Nor did McCain shy away from putting in a plug for himself: Truman "succeeded," McCain said, "beyond everyone's expectations—perhaps even his own—because every day, Harry Truman woke up determined to put his country before party and self-interest," as McCain says he has and will.

The rush to embrace Truman tells us more about contemporary politics than about the realities of his career. Unlike Palin, as demonstrated by her interviews, Truman had schooled himself in history and biography. He was the only 20th-century president without a college degree, but he was better educated than most of his predecessors or successors. Moreover, by the time Truman got to the vice presidency in 1944, he was a seasoned politician who had served as the chief judge of Jackson County, which was equivalent to being the mayor of Kansas City, and had served 10 years in the U.S. Senate, where he won prominence as chairman of a subcommittee investigating wartime waste in industrial mobilization. It netted him a Time cover and accolades as one of the country's most accomplished civilian contributors to victory in World War II.

During his presidency, Truman and the Republicans were locked in a series of furious assaults on each other that outraged him and made Truman an enduring foe of a party and its representatives, which he saw as on the wrong side of almost every domestic and foreign policy issue he considered important.
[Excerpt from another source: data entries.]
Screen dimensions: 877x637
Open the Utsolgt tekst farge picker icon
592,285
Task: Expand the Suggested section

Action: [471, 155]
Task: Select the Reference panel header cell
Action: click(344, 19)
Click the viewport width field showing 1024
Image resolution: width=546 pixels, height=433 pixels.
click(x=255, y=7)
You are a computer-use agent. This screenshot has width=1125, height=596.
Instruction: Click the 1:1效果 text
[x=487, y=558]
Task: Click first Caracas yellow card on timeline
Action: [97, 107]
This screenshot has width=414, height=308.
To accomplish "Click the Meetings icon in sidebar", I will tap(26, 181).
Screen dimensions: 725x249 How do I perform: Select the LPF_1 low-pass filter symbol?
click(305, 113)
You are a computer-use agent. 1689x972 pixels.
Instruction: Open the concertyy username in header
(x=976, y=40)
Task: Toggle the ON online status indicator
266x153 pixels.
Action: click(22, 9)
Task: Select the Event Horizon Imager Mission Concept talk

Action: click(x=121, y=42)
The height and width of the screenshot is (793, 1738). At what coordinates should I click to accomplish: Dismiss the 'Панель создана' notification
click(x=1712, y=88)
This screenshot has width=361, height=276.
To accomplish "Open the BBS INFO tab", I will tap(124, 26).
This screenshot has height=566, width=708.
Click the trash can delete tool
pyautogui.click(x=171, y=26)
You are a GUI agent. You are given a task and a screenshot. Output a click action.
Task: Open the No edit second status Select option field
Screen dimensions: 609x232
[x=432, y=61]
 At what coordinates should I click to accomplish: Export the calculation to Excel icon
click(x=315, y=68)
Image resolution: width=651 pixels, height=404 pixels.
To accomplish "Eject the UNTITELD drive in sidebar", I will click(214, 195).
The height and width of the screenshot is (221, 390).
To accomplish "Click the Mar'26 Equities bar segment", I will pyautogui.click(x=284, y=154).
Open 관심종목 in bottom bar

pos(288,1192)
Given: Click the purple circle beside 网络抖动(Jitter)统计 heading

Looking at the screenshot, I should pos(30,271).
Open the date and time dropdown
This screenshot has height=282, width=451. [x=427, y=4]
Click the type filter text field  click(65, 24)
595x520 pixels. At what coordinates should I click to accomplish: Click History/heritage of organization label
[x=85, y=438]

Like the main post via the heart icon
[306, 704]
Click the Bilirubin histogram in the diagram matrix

He would have admired John McCain's courage and devotion to duty in Vietnam but would have seen his support of unnecessary wars in Southeast Asia and Iraq as akin to the overheated anticommunism of a Richard Nixon and a Douglas MacArthur in the 1950s.

As for George W. Bush, Truman could hardly have imagined him having a post-presidential trajectory similar to the one Truman has enjoyed. Truman wasn't above vindictive feelings toward opponents like Joseph McCarthy, MacArthur, and Nixon, all of whom preached rollback or military defeat of communism when a more patient containment policy impressed Truman as the path to ultimate victory over Soviet communism without a devastating nuclear war.

As Truman said in a farewell speech to the nation on Jan. 15, 1953, "No one can say for sure when [the victory over communism] is going to be, or exactly how it will come about.... Whether the communist rulers shift their policies of their own free will—or whether the change comes about in some other way—I have no doubt in the world that a change will occur."

He was, of course, right. But for President Bush to argue that his policy in Iraq will eventually be a similar compelling event that defeated America's al Qaeda and radical Muslimopponents around the world is an unconvincing stretch.

It seems safe to say that Harry Truman would not have subscribed to Bush's effort to rescue his historical reputation through suggestions that, like Truman, he has pursued wise policies that will eventually be vindicated. Nor would he have looked kindly on McCain's and Palin's use of the Truman memory to win an election. The Bush, McCain, and Palin attempts to wrap themselves in Truman's mantle would have amused and angered him. He would have dismissed their identification with him as nothing more than crude attempts to use him in unconvincing ways to save their political skins. To paraphrase what he said about Nixon and the Constitution, these Republicans may have read about his political career, but they sure as hell didn't understand it.